▶ The problem: Write out the data below exactly as given, without any of its pictures.

___ Entries provided

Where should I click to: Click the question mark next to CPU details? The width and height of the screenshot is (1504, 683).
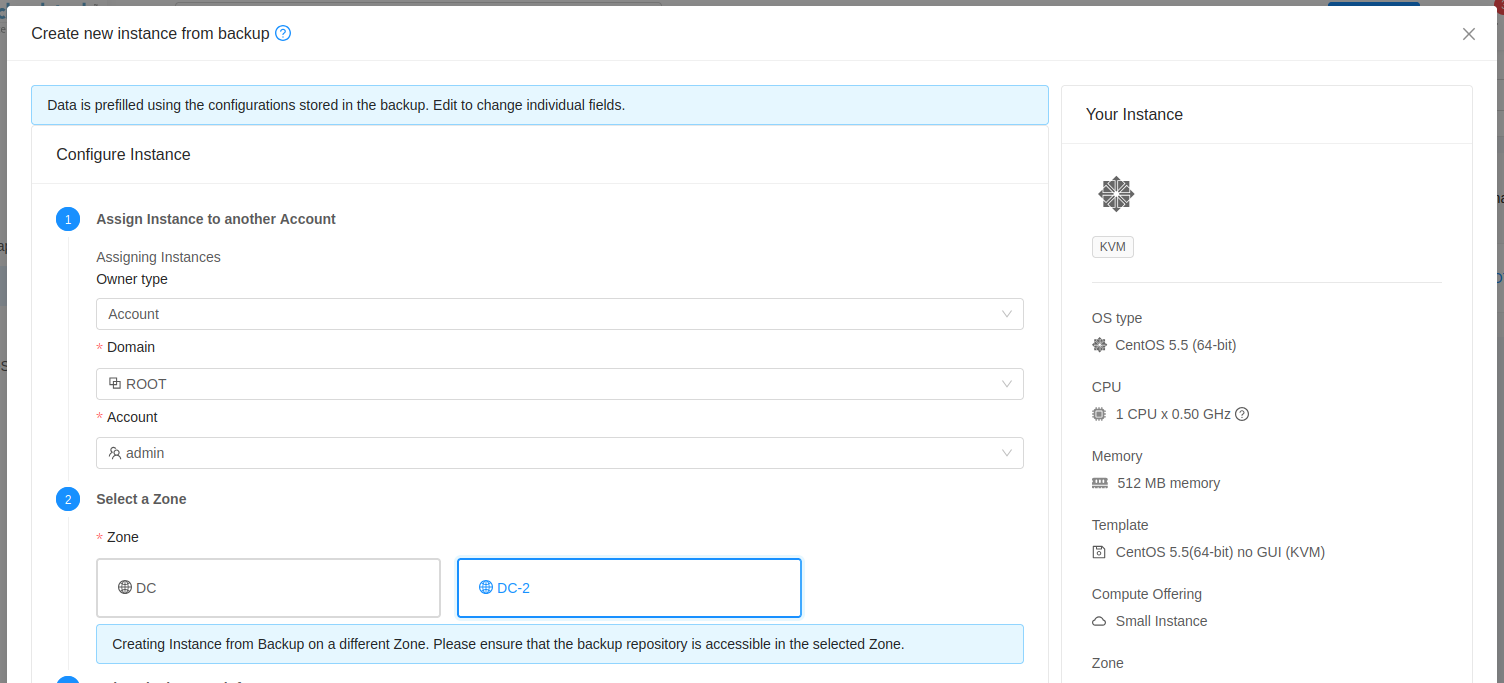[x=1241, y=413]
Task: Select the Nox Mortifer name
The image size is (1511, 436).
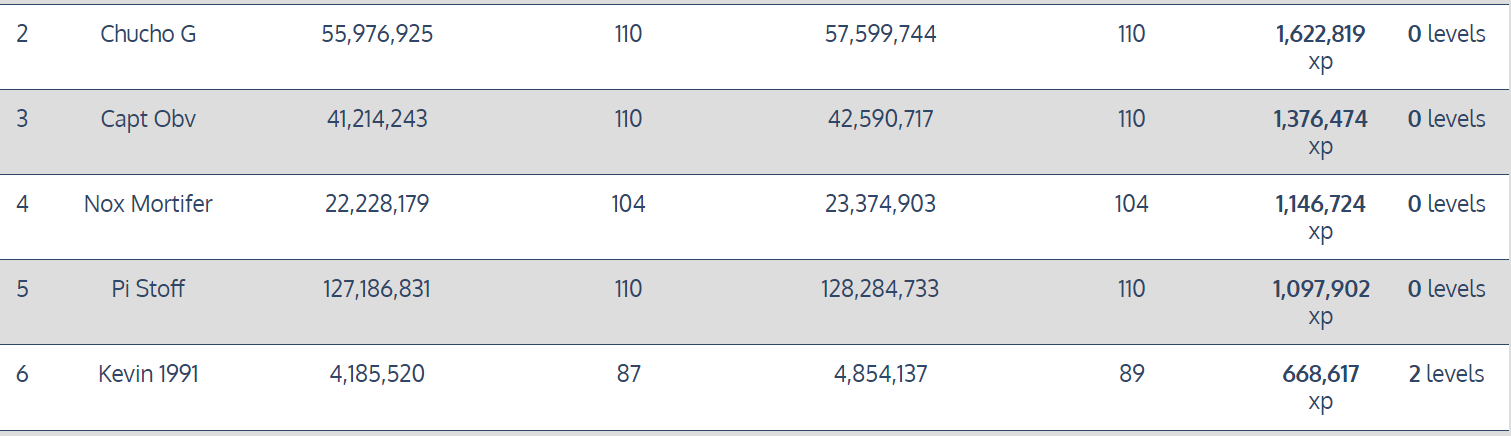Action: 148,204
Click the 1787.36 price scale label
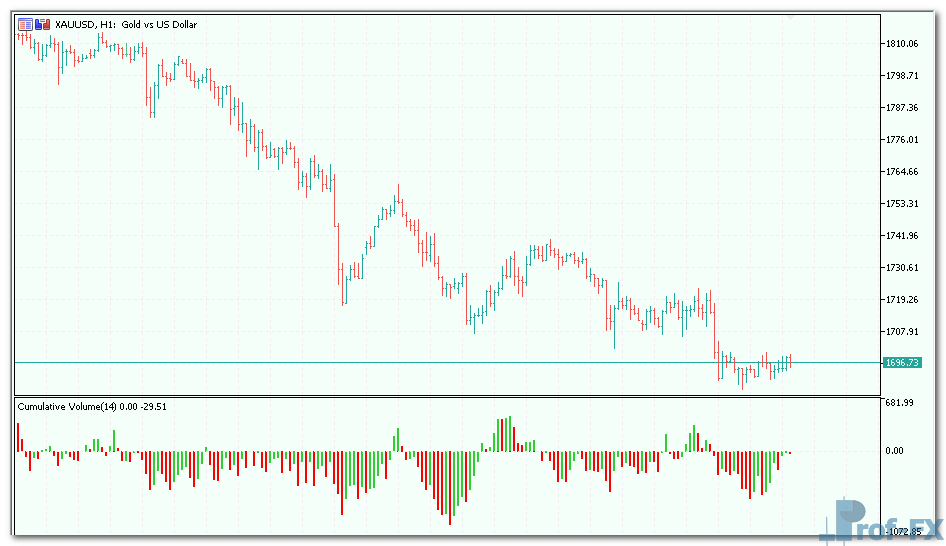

______

▶ Exercise response:
Where should I click to: Click the question mark next to CPU details? The width and height of the screenshot is (1504, 683).
[x=1241, y=413]
Task: Select the Nox Mortifer name
The image size is (1511, 436).
Action: 148,204
Click the 1787.36 price scale label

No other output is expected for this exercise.